日本での興行収入もついに100億円を超えた映画「ボヘミアン・ラプソディ」。今週発表された米アカデミー賞候補でも、主要部門の作品賞や主演男優賞を含む5部門にノミネートされた。ところがアカデミー賞同様、どの映画賞でも監督賞だけはスルーされているのだ。それもそのはず、同作品でメガホンを取ったブライアン・シンガー監督(53)が、映画完成直前に突然クビになっていたからだ。

 シンガー監督といえば大人気の「X-MEN」シリーズやトム・クルーズ主演の「ワルキューレ」(2008年)を手がけた、今やハリウッドを代表する巨匠。今回の「ボヘミアン・ラプソディ」も世界ですでに8億ドル(約880億円)を売り上げている。

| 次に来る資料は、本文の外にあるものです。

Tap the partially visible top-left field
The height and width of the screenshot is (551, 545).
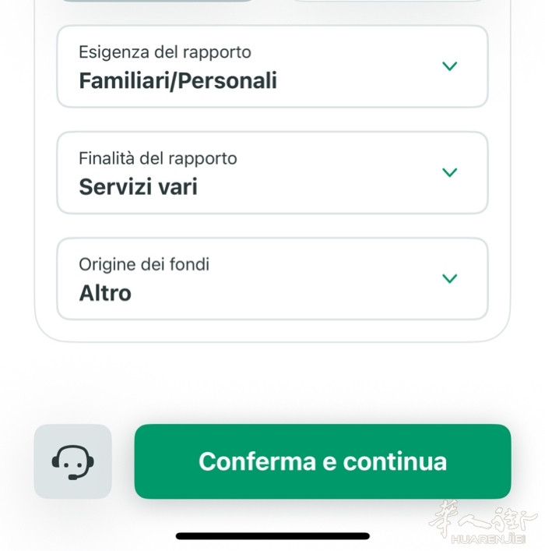[x=157, y=1]
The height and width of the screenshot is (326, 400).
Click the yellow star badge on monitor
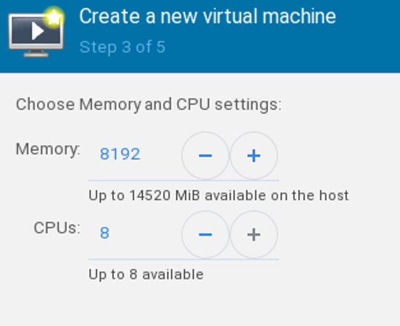[54, 17]
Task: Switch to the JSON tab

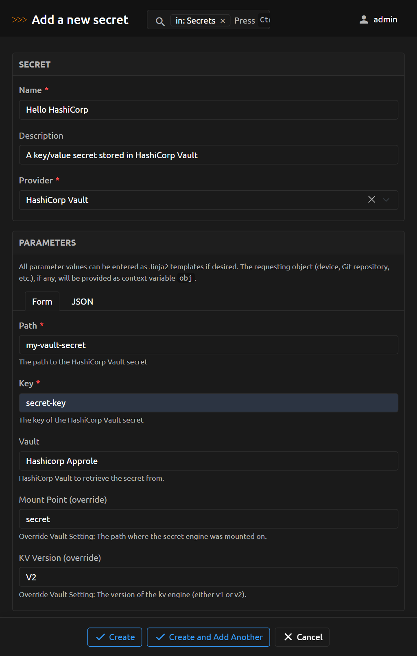Action: coord(82,302)
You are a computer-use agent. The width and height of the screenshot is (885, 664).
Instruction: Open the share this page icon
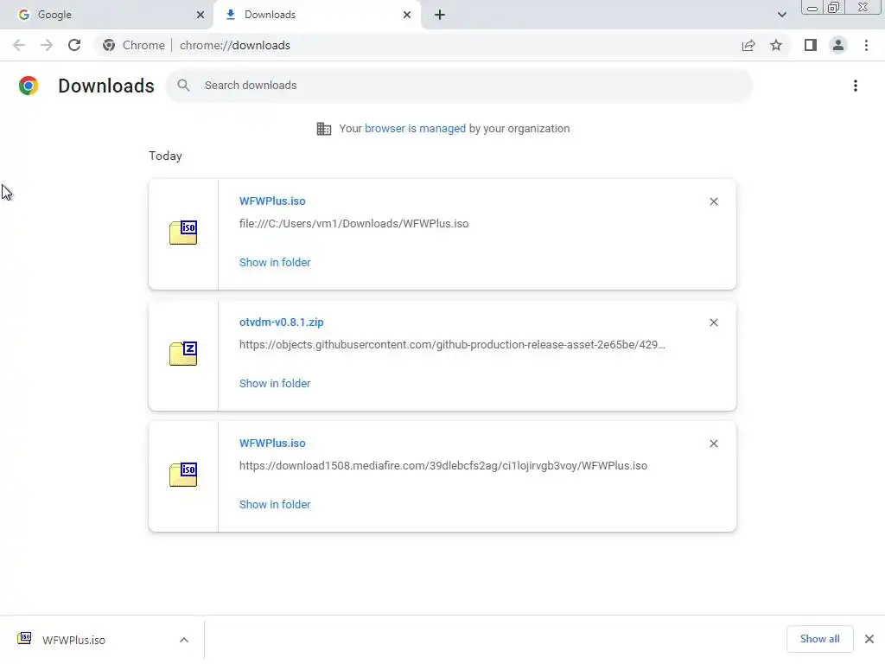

 そんなヒットメーカーの衝撃解任について、当初は「主演のラミ・マレックらキャストや製作サイドとの確執」「家族の事情」などとされていたが、真相はどうやらシンガー監督の少年らへのセクハラ行為や性的暴行の数々が明るみに出たことだったようだ。

 米誌「アトランティック」最新号は今週、シンガー監督が過去20年にわたり、不適切な性的行為を繰り返したとする告発記事を掲載。被害者は50人以上にも及ぶとし、告発者の実名や写真入りで報じた。中でも「監督解任の直接原因では!?」とされるのが、未成年だった少年に対するレイプ疑惑だ。

「ボヘミアン――」クランクアップまで3週間を切った2017年12月7日、多くの関係者にとっては寝耳に水の監督降板が報じられた。そのわずか3日後、セザール・サンチェス・グスマンというシアトル在住の男性が「2003年、まだ17歳だった時、シンガー監督にレイプされた」として監督を提訴したのだ。

 おまけに翌日には米芸能サイト「デッドライン・ハリウッド」が監督の元恋人だという男性の衝撃インタビューを掲載。内容は監督との“薬物と乱交の日々”を赤裸々に語ったものだった。

 一方、シンガー監督はアトランティック誌の記事に対し弁護士を通じ、一連の疑惑を完全否定。告発者たちは監督の名を使った金銭目的の売名行為だと批判した。